Regional disparities and drivers of carbon emissions in China: A temporal-spatial production-theoretical decomposition analysis

Sci Prog. 2023 Jan-Mar;106(1):368504231163145. doi: 10.1177/00368504231163145.

Abstract

Given the increasing interest in keeping global warming below 1.5°C, carbon emissions reduction has become a hot topic. However, the regional disparities and the driving factors were not paid enough attention. This article established an indicator to describe the catch-up effort of different regions and proposed a temporal-spatial production-theoretical decomposition model using meta-frontier and global-frontier to capture the driving forces of the catch-up effort of different provinces to benchmarking provinces.

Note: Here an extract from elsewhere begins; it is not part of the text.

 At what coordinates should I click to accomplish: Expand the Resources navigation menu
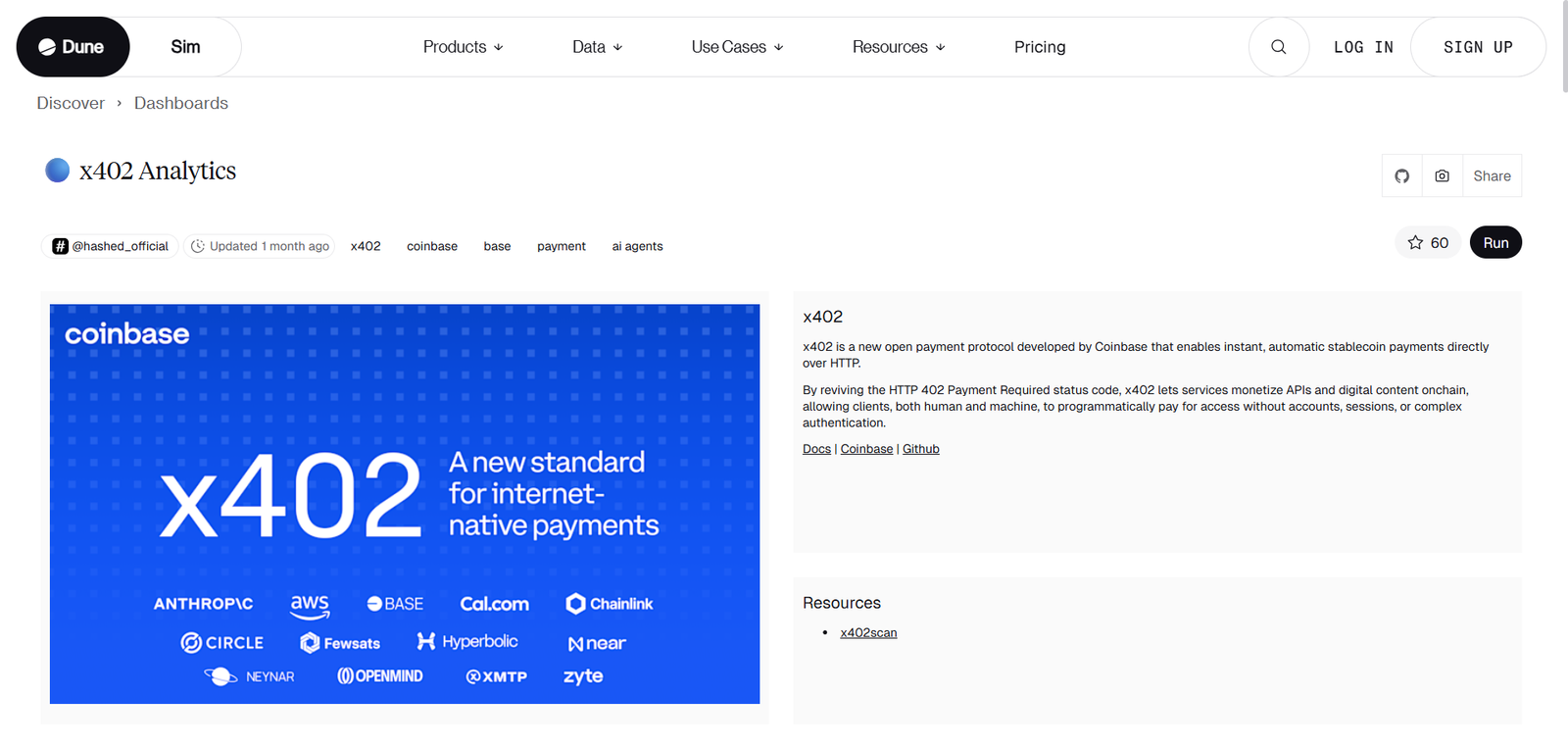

The new model was applied to analyze China's regional carbon emissions during 2007 to 2018. The main findings from the empirical study are: (1) Overall, the regional carbon emissions and their spatial variation kept increasing during the study period. (2) Economic activity, potential carbon factor, carbon-abatement technology efficiency and regional carbon-abatement technology gap were the main drivers. (3) The improvement efforts of carbon-abatement, energy-saving technical efficiency, and potential energy intensity were the dominant factors inhibiting the growth of carbon emissions. (4) The improvement efforts of advanced technology and potential energy intensity helped to reduce the regional gaps, but their impacts varied considerably across regions in China.

Keywords: CO2 emissions; meta-frontier; production-theoretical decomposition analysis; regional disparities; temporal-spatial decomposition.